Project
Description
The Project will target remote rural regions of Ethiopia, Kenya and Tanzania where farming is the primary occupation and principal use of women’s labor, to undertake work at the intersection of women’s rights and climate adaptation. The Project will target a number of areas, including North Wollo Zone of Amhara Region in Ethiopia; Baringo, Nakuru, Kakamega, Laikipia and Kitui counties in Kenya; and Morogoro and Gairo District Councils of Morogoro, Babati and Mbulu District Councils of Manyara and Mwanga and Same District Councils of Kilimanjaro Regions in Tanzania. The Project will work in collaboration with women’s rights organizations (WROs) and agriculturally based organizations to support climate adaptation, increase food security, enhance gender equality, reduce sexual and gender-based violence (SGBV), and improve livelihoods for rural women.
The project will invest in women’s economic productivity, which will lead to enhanced ecosystem resilience, household food and livelihood security, and economic opportunity. It will build the knowledge, skills and confidence of rural women farmers, and assist them to identify and make linkages to value chain opportunities. The Project will empower women and encourage gender-transformative change, through the use of agroecological approaches that encourage equitable production, resource management, and market access. Agroecological practices are central to the climate adaptation strategy that the project will adopt to address climate change and advance women’s rights. Activities will include the promotion of community-based water conservation, on-farm crop diversification, tree planting, soil conservation, women-led participatory crop diversity development, the use of local designs, skills and materials for construction of small physical structures, and community seed banking.
The participatory practices inherent to agroecology build on the knowledge of small-scale farmers, particularly women, and result in healthy soil and improved biodiversity, which leads to increased productivity and reduced crop failure. These practices are suited towards addressing the needs and priorities of women farmers, ultimately contributing to increased household food security and income. The Project recognizes the advantages that agroecological practices afford women’s empowerment and capitalizes on environmental opportunities offered by agroecology, climate-resilient agricultural practices and crop diversification. Another key Project component focuses on enhanced gender transformative decision making including on women’s and farmers’ rights and climate adaptation. The project will promote community resilience and environmental sustainability by intentionally strengthening partner staff and organizational capacity through training and learning exchanges.

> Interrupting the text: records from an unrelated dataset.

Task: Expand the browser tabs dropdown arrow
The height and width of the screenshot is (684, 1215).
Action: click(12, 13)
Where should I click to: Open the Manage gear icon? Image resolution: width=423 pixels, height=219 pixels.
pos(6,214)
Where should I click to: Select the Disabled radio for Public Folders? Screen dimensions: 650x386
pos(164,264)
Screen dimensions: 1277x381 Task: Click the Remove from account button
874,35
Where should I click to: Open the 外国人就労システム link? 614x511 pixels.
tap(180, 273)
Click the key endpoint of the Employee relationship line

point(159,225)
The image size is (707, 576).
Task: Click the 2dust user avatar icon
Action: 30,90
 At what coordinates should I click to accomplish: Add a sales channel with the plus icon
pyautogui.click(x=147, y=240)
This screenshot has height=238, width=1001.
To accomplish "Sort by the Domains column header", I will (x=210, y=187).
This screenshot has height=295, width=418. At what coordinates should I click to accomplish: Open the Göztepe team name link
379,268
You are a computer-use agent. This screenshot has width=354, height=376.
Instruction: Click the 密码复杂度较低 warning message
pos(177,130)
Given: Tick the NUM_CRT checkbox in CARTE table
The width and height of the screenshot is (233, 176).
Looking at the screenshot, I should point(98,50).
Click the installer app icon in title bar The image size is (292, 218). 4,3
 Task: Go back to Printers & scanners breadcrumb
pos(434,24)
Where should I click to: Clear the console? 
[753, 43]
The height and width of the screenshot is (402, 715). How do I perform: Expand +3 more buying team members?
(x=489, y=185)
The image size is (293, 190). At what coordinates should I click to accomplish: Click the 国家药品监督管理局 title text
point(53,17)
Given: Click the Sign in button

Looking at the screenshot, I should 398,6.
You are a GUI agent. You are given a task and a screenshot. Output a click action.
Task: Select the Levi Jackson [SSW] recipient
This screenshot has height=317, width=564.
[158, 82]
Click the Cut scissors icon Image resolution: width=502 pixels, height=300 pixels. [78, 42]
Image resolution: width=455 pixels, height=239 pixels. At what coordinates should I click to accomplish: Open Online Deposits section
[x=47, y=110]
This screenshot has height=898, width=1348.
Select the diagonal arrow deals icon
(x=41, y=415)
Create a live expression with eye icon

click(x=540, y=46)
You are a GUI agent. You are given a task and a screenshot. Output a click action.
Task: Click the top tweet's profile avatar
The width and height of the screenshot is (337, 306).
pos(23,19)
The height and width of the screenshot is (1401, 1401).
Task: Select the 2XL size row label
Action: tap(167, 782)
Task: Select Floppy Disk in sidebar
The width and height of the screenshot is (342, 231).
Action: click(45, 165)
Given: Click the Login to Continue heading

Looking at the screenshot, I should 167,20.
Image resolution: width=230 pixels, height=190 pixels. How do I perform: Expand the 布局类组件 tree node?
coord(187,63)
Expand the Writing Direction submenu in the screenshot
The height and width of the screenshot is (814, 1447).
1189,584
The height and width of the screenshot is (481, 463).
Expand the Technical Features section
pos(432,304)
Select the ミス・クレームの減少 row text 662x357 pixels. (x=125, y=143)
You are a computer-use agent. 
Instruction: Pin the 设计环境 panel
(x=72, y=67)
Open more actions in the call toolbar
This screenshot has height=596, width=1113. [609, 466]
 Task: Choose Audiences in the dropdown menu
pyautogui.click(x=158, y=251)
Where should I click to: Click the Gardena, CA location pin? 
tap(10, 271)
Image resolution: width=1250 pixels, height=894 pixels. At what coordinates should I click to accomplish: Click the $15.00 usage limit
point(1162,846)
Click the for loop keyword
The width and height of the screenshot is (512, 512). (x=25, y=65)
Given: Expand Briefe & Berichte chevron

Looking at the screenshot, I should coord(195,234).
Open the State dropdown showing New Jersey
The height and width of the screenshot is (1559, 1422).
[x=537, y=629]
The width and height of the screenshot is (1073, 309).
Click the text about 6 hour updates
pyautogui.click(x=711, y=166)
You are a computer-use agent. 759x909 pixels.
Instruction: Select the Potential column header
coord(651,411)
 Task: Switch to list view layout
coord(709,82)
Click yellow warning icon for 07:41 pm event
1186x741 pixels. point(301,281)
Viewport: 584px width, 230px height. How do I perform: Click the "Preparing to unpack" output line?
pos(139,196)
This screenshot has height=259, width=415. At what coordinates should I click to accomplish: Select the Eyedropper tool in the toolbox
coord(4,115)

The Project will strengthen the capacities of rural organizations that promote women’s rights and inclusive development, and build linkages between these organizations and agroecological organizations. It will improve women’s access to and control over productive resources and other assets, including pressing for dedicated credit funds; support efforts to advocate for women’s voice and leadership in household and community decision-making; and support efforts to shift cultural patriarchal gender relations and structures
The Project will use a rights-based framework with key attention to equality and, non-discrimination, participation and inclusion, transparency and accountability, and developing the human rights capacity of key stakeholders. Young and adult women in all their diversity in the targeted areas will be made aware of their rights and the obligations of duty bearers. Transparency and accountability will receive attention through the work with and capacity building of duty-bearers and responsibility holders. Women rights-holders will be encouraged to hold others accountable by taking up leadership roles and women and men will reflect on women’s rights and masculinities. SGBV survivor sensitivity will be a key element of capacity building. Diverse women and men and local community-based organizations, women’s rights organizations and movements will be trained in advocacy to influence local government implementation of women’s and farmers’ rights and promote women’s control over resources.
The Project will engage 24,077 diverse young and adult rural women, and 8,151 diverse young and adult rural men, with a particular focus on young and adult rural women farmers with varied intersectional aspects of identity (including the poorest of the poor, female heads of households, single teenage and never-married mothers, widows, divorced rural women, pastoralists, and survivors of SGBV) and young and adult rural men. Ultimately, the Project will directly benefit 93,070 rural people in 16,639 households.
The Project’s key target group are marginalized
young and adult women in all their diversity from female and male-headed
households (MHH). Women from female headed households (FHHs), including single
teenage and never-married mothers, widows, and divorced rural women, many of
whom are SGBV survivors, are the primary marginalized group because of their
limited land ownership and related limited access to resources from government
and financial institutions (such as inputs, training, and credit). Women from
MHH, particularly young married women, also lack decision making power, credit,
and often do not control their own
incomes. Specific marginalized target groups
have been identified by region, including teenage mothers, SGBV-survivors,
pastoralists, disabled women, and marginalized women’s joint seed enterprises.
Seed Change will develop strategies to integrate and report on
outcomes/benefits accrued to populations in project target areas that
self-identify as “indigenous” groups.